In fact, even the stock shocks are too short to use all the available travel (before the droop stop can even become effective) even at original height settings...which is why they get rough and will tear the shocks apart with too much raising over the original settings. Which is why I always recommend stepping up to a longer shock or using extenders right away if you're going more than about 5 turns over stock on the T-bar adjusters.

And as you already know, running the adjusters in with an impact gun (regardless of how far) is about the worst thing to do. Not only does it risk breaking the bolts you also then lose any and all reference over the original baseline settings from where you started.


----------



## JustinD (Jan 14, 2008)

I have GM Green keys in my truck, it definetly lifts the front higher than the stock keys, I use the green keys in the winter and the stock ones in the summer, for dragracing and truck pulling. I will dig up a picture of my truck before and after the keys and blocks. I would go with keys and blocks.


----------



## EGLC (Nov 8, 2007)

B&B your knowledge on this stuff is awesome man! thanx a ton!

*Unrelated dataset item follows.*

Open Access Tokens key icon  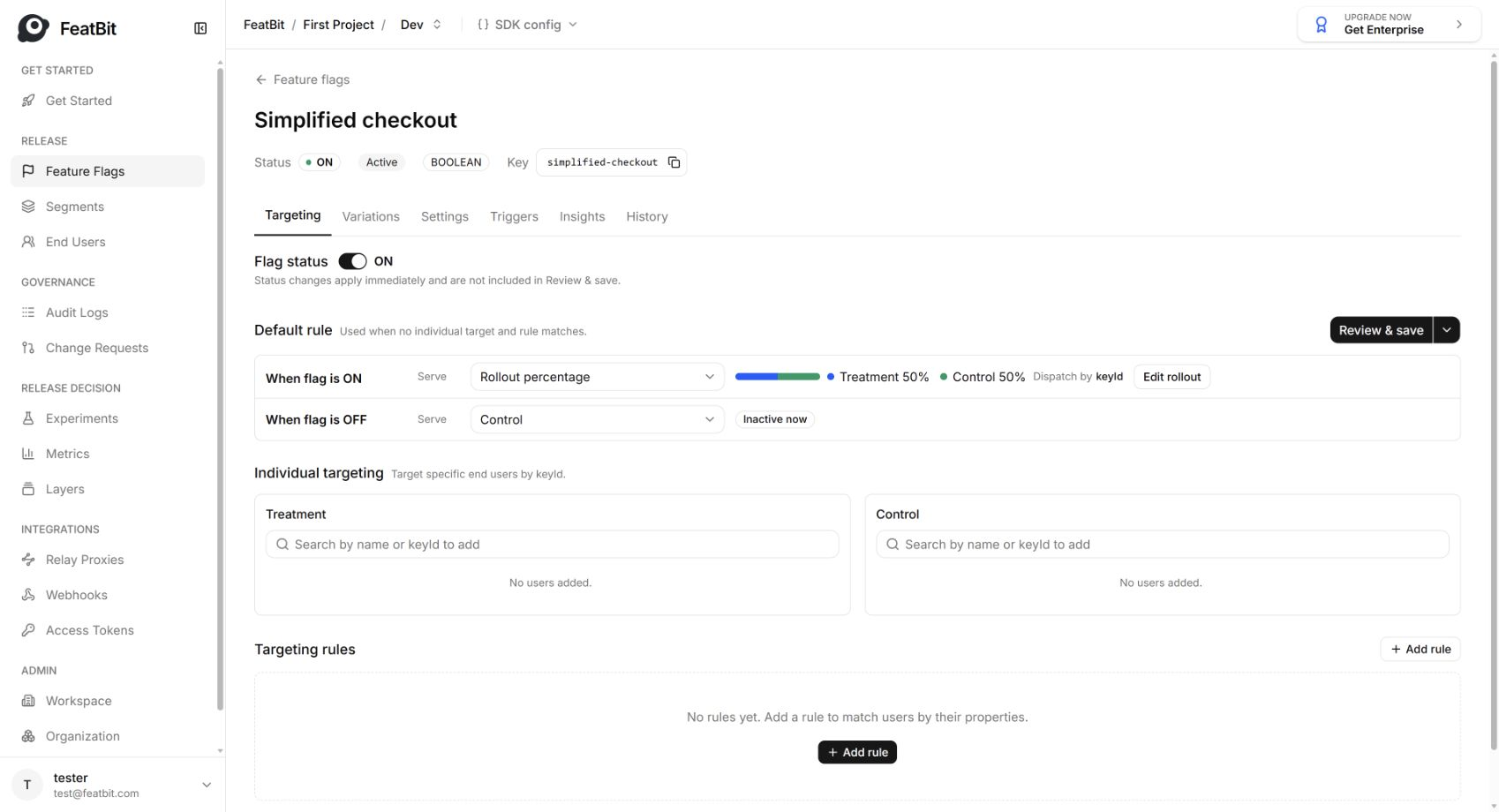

here is what is on my list:

cognito arms
blocks for rear
bilstien shocks


----------



## plowguy43 (Jan 2, 2008)

I know its not a Chevy, but my truck uses Torsion bars as well. Factory keys always leave room for adjustment- I was able to get a full 2" out of mine- although my upper control arms were resting on the bump stop. I trimmed the bump stop about a half inch to smooth the ride as they don't make aftermarket control arms for my truck. The only downside to doing all of this is the angle you put the CV Shaft at along with the Lower ball joint.


----------



## EGLC (Nov 8, 2007)

but with the upgraded arms the angle on the ball joints and shaft is corrected??


----------



## B&B (Nov 4, 2006)

Correct on the uppers. And the lowers don't become an issue as they have more than enough pivot to work with. In fact the lowers don't even come close to any extreme angles.


----------



## plowguy43 (Jan 2, 2008)

Lucky-mine were pretty bad when I had it lifted like that and my CV's were at their limit.


----------